De wetgever heeft niet bepaald wanneer er bij verplichte participatie sprake is van onvoldoende participatie. Wel heeft de wetgever in de toelichting bij het Omgevingsbesluit aangegeven dat voor de wijze waarop participatie plaats moet vinden, de specifieke kenmerken van het project of activiteit en de omgeving van belang zijn. Dit betekent dat bij een klein initiatief met weinig impact op de omgeving een beperkte vorm van participatie kan volstaan. In de uitspraak van 29 augustus 2025 oordeelde de voorzieningenrechter dus wel dat sprake is van onvoldoende participatie.
Wat was er aan de hand?
Een recreatiepark wilde tegenover het terrein een wadi (een met gras begroeide verlaging waar regenwater kan infiltreren) aanleggen. De vergunning hiervoor werd in juni 2025 verleend. Omwonenden, direct grenzend aan de locatie, maakten bezwaar en vroegen om een voorlopige voorziening. Zij vreesden onder meer voor aantasting van natuurwaarden, verlies van uitzicht, en overlast van ongedierte.

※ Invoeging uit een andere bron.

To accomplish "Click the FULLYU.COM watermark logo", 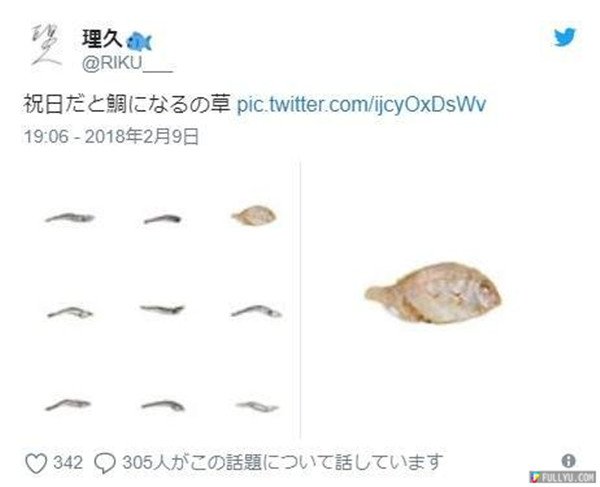I will (563, 477).
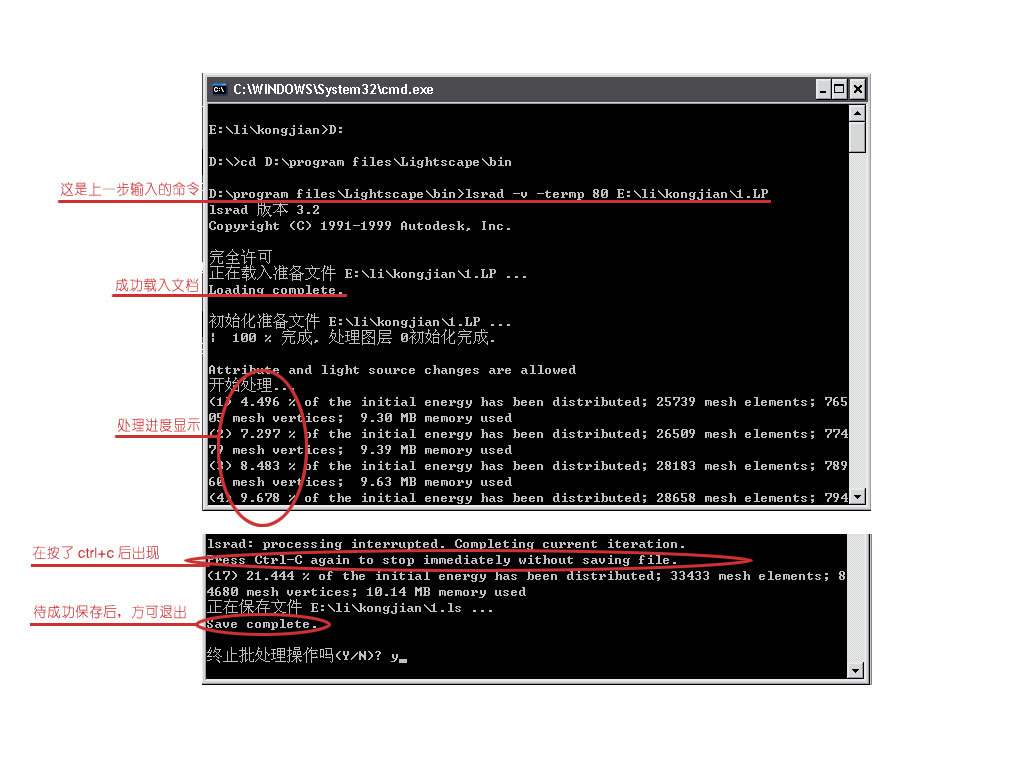This screenshot has height=768, width=1024.
Task: Click the 'Save complete.' message
Action: (261, 624)
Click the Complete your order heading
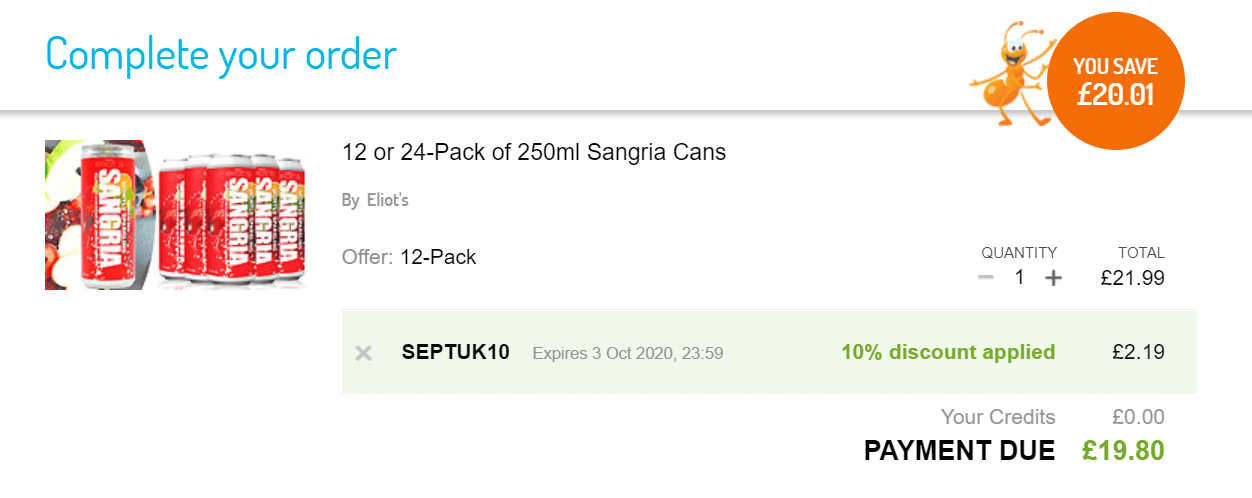Viewport: 1252px width, 498px height. pyautogui.click(x=221, y=53)
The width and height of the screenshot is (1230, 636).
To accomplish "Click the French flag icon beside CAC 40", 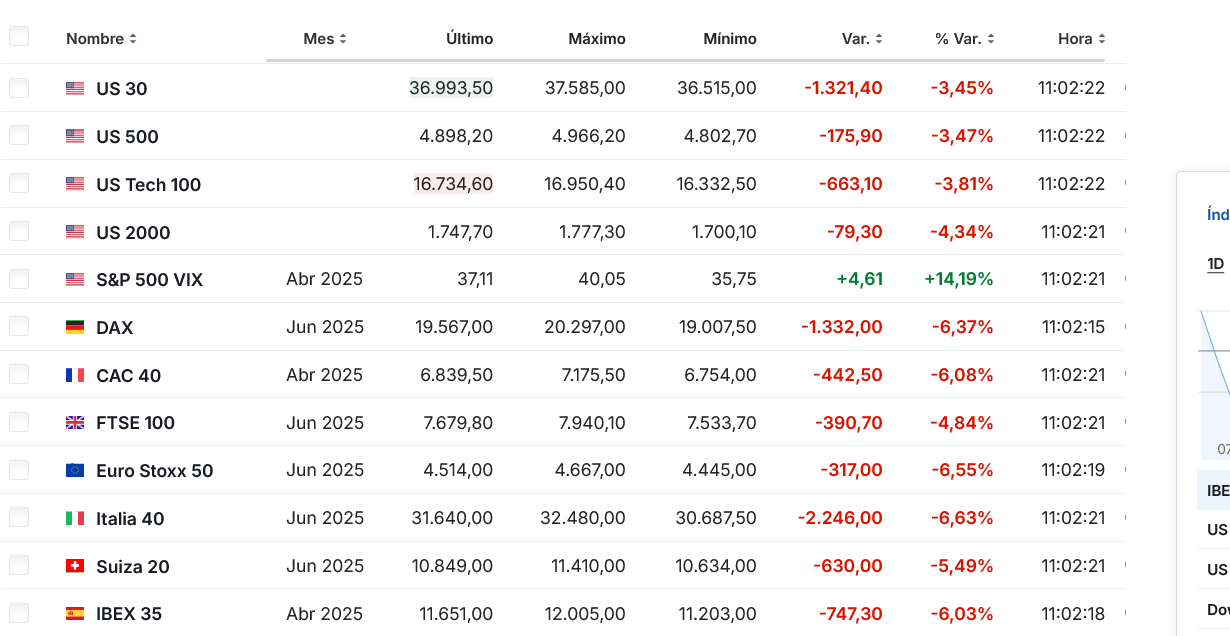I will click(x=75, y=375).
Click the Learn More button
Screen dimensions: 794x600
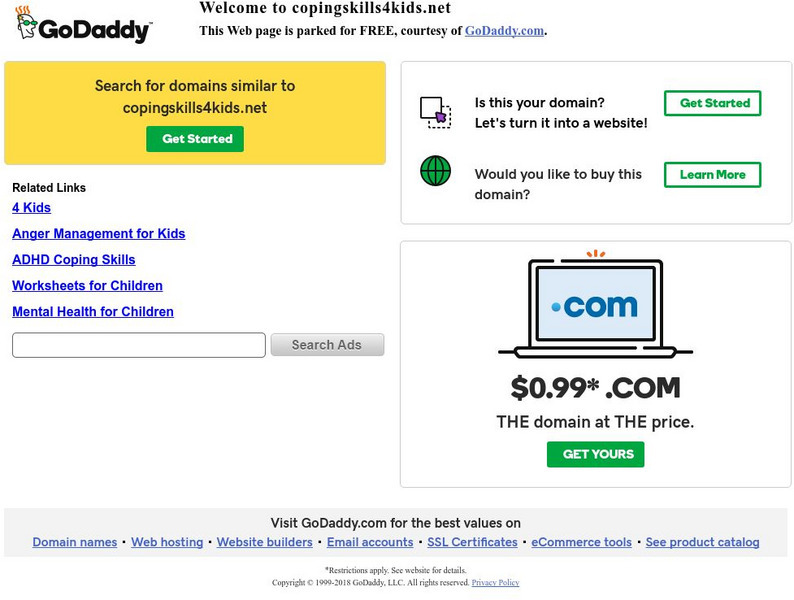click(x=712, y=175)
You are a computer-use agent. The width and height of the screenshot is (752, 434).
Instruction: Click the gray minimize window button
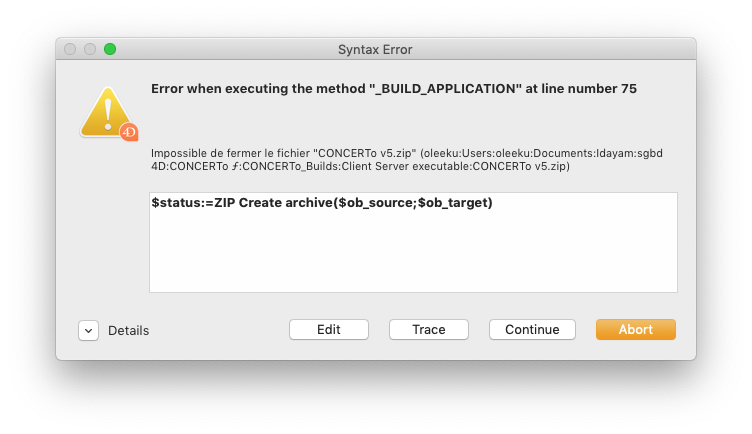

De voorzieningenrechter wees het verzoek toe: de omgevingsvergunning voor de wadi is geschorst totdat de rechtbank in de bodemzaak uitspraak doet. Belangrijk voor dit oordeel was dat het besluit van de gemeente op cruciale punten te onduidelijk en onvoldoende gemotiveerd was. Zo was niet helder vastgelegd waar de wadi precies zou komen, hoe diep deze zou worden en of een aanvullend (bindend) advies van de gemeenteraad vereist was.
Eén van bezwaargronden zag op participatie. De vergunninghouder had de omwonende slechts per brief geïnformeerd over het voornemen zonder hem vooraf echt te betrekken of ruimte te geven voor inbreng. De voorzieningenrechter benadrukte dat participatie méér is dan enkel informeren. Het gaat om het aangaan van het gesprek, het ophalen van zorgen en ideeën en het serieus nemen van signalen uit de omgeving. Participatie betekent niet dat iedereen moet instemmen met een plan, maar wel dat een serieuze poging moet worden gedaan om in dialoog te treden. In deze zaak was daarvan geen sprake en een goed gesprek, zoals de voorzieningenrechter dat noemt, is er nooit geweest.
De voorzieningenrechter trok hier echter geen harde juridische consequentie uit. Het ontbreken van participatie alleen was onvoldoende reden om de vergunning te schorsen.
Deze uitspraak illustreert dat participatie belangrijk is. Het draagt bij aan:
• Draagvlak en vertrouwen: door tijdig in gesprek te gaan met belanghebbenden, kunnen zorgen worden besproken en oplossingen worden gezocht;
• Betere besluiten: omwonenden kennen vaak de lokale omstandigheden het beste. Hun inbreng kan leiden tot slimmere en duurzamere keuzes.
• Voorkomen van procedures: als mensen zich gehoord voelen, is de kans kleiner dat zij bezwaar maken of naar de rechter stappen.
Rb. Oost-Brabant 29 augustus 2025, www.rechtspraak.nl: ECLI:NL:RBOBR:2025:5437.